Popular Netflix series in the first quarter include action thriller “The Night Agent,” which has drawn more than 605.6 million hours of viewing time since it launched March 23 and is the company’s sixth most-watched English-language show, based on hours watched in the first 28 days on the service.
The earnings report marked the first full quarter of Netflix’s cheaper ad supported plan, an effort that came after years of being averse to commercials. Netflix began running ads amid increased competition among rivals such as Disney+, Hulu and HBO Max, which offer cheaper plans with commercials.
“Engagement on our ads tier is above our initial expectations and, as expected, we’ve seen very little switching from our standard and premium plans,” Netflix said in a letter to shareholders.
The company also expanded efforts to crack down on password sharing by compelling nonpaying Netflix users to subscribe. Those efforts will come to the U.S. in the second quarter, Netflix said. The password sharing crackdown was previously expected to start in the U.S. late in the first quarter, but was delayed.
Netflix warned that pushing nonpaying Netflix members to subscribe would probably cause people to cancel memberships initially, but argued that the bet will pay off in the long run. The company said it has seen its membership base grow in Canada, where it launched paid sharing in the first quarter.
But Netflix stumbled last Sunday when it planned to live broadcast the “Love Is Blind” Season 4 reunion show, which went awry because of a technical issue, causing significant delays and many users not being able to see the program until the next day.
Netflix co-CEO Greg Peters said the problem was caused by a bug that was introduced as the company was trying to improve its live-streaming performance following the airing of its Chris Rock comedy special in March.
“We hate it when these things happen, but we’ll learn from it and get better,” Peters said. “We do have the fundamental infrastructure that we need.”

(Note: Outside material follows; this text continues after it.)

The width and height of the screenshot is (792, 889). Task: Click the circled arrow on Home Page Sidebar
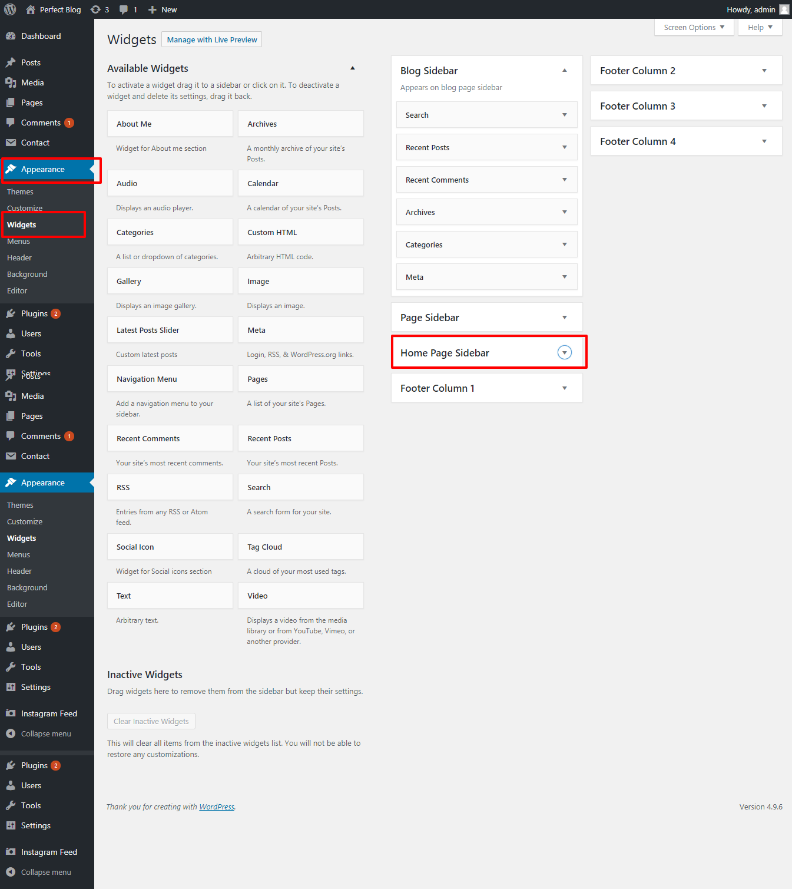coord(564,352)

It was the second time Netflix delved into live programming after the highly anticipated Rock event. Many streamers, including Apple TV+ and Amazon Prime Video, have dabbled in live programming to create appointment-style TV viewing for events such as sports games.
Although Netflix remains the largest subscription streaming service, its market share in streaming revenue is shrinking, according to analysts.
By the end of the year, Netflix is expected to have a 26.3% share of U.S. subscription streaming revenue, down from 49.1% in 2018, before the launch of such rivals as Apple TV+ and Disney+, according to research firm Insider Intelligence.
Studios and streaming services including Netflix are also facing a potential strike by unionized TV and film writers. Hollywood screenwriters are negotiating with the Alliance of Motion Picture and Television Producers over a new three-year contract. The current deal expires May 1.
Writers are seeking more compensation for their work, including higher residual payments from streaming.
This week, members of the Writers Guild of America voted 98% in favor of authorizing their leaders to call a strike if an agreement is not reached with the AMPTP. A strike could significantly affect studios, which rely on writers for scripted programming.
Sarandos said in a recorded earnings presentation that the company wants to avoid a strike. But if there is one, Netflix has enough content that it can “probably serve our members better than most” entertainment companies, he said.
“The last time there was a strike, it was devastating for creators,” Sarandos said. “It was really hard on the industry.”
He added, “We are at the table and we are going to try to get to an equitable solution so there is no strike.”